### INSTRUCTIONS FOR THE TASK
Identify all lines in the listing that include the word "مالیاتی", and copy them out.

━━━━━━━━

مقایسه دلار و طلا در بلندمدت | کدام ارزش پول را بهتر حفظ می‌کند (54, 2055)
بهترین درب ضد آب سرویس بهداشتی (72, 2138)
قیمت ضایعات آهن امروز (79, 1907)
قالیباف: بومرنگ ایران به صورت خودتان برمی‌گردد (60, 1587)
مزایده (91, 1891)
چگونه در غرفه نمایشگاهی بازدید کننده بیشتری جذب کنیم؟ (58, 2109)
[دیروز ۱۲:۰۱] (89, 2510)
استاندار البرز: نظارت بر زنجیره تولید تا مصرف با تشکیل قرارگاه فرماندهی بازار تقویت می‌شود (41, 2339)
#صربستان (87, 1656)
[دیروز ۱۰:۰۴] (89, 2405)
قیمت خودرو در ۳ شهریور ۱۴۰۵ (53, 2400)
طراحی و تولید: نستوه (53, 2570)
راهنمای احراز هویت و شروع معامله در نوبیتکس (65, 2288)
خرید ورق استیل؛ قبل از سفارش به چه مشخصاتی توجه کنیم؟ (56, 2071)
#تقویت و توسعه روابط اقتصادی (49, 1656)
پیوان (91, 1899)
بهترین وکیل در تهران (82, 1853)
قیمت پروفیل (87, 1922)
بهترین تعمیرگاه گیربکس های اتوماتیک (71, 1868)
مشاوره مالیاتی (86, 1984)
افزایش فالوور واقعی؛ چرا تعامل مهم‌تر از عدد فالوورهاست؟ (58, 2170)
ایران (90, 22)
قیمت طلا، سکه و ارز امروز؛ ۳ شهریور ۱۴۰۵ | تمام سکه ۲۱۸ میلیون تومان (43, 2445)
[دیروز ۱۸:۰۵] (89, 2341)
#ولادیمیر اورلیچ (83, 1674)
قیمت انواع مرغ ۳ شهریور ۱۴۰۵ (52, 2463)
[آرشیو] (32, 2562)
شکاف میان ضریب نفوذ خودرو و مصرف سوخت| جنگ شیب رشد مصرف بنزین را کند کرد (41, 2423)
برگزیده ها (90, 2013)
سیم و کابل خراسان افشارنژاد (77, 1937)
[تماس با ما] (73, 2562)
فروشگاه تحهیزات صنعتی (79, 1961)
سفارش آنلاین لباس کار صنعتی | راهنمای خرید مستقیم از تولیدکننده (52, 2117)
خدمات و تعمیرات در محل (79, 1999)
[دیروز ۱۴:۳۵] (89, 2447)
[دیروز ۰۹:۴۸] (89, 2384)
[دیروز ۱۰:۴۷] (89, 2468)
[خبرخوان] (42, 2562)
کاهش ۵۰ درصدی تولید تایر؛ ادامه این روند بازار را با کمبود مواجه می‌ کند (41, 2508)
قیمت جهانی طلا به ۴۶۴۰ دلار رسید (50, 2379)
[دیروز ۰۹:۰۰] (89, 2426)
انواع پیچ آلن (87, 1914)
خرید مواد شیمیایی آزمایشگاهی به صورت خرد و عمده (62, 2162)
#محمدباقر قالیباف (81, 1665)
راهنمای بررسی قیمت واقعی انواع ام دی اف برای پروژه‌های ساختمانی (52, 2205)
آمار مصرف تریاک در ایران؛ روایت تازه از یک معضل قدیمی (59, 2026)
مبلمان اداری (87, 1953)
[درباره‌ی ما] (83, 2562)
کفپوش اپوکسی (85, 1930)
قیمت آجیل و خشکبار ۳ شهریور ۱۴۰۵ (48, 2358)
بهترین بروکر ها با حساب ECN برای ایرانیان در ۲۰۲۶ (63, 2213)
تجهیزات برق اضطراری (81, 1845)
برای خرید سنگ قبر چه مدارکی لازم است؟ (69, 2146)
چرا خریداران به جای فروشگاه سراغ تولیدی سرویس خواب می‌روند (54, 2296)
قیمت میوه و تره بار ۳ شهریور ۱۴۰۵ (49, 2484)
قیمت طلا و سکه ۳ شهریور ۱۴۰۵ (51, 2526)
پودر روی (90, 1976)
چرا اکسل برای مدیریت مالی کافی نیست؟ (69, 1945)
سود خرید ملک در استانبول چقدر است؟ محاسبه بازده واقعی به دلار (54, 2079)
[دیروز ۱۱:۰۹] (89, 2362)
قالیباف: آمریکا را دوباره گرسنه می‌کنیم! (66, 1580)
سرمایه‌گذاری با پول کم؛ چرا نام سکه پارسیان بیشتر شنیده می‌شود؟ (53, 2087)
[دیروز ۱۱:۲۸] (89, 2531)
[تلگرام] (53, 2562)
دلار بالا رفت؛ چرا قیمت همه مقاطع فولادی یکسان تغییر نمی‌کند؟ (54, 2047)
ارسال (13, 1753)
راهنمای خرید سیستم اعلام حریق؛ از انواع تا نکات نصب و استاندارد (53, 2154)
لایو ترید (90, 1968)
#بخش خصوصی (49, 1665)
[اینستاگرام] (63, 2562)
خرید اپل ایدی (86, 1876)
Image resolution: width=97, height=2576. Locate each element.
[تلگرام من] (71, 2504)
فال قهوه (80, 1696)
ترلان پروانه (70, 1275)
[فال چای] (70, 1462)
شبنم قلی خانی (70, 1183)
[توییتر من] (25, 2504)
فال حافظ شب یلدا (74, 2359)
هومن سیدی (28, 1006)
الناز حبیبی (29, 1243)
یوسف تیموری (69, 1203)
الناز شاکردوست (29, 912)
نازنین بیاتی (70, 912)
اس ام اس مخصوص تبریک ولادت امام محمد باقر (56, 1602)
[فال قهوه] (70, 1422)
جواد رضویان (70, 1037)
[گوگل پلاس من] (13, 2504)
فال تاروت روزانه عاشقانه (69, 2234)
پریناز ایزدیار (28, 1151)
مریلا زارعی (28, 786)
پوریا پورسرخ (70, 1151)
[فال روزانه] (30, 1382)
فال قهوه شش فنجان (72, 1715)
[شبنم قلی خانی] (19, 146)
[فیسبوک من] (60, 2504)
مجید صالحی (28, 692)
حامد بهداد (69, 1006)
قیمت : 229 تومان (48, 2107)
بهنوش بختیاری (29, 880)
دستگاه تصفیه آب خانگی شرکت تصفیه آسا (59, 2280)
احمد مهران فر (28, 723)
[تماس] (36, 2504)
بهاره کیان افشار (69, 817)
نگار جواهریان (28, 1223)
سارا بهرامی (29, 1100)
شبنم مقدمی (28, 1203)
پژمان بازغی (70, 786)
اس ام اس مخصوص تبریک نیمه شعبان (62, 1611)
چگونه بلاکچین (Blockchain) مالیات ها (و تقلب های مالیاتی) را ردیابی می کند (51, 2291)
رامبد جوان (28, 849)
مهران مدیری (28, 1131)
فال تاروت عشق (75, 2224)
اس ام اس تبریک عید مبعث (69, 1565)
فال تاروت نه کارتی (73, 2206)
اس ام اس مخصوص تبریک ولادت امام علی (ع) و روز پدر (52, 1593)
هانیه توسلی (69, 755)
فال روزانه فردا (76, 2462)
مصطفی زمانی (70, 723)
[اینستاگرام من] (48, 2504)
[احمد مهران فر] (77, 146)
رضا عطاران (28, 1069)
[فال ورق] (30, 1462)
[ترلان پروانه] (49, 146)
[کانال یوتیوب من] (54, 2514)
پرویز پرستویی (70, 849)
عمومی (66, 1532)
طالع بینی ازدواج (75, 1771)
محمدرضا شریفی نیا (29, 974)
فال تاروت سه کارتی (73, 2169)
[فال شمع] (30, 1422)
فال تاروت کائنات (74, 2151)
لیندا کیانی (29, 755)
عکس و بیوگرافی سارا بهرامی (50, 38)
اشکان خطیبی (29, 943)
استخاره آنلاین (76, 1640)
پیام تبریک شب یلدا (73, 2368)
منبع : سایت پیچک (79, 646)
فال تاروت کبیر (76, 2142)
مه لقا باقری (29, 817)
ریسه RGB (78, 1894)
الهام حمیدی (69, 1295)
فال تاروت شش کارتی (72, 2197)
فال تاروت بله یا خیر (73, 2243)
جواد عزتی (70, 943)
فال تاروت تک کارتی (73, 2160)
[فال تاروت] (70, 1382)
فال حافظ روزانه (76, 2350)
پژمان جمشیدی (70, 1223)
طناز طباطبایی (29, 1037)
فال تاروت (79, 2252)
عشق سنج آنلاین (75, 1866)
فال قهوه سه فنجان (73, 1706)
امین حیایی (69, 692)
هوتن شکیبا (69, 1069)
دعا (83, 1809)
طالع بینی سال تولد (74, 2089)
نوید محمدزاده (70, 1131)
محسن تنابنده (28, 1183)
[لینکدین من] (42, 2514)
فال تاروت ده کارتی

━━━━━━━━

### REPLY TO THE TASK
مشاوره مالیاتی (86, 1984)
چگونه بلاکچین (Blockchain) مالیات ها (و تقلب های مالیاتی) را ردیابی می کند (51, 2291)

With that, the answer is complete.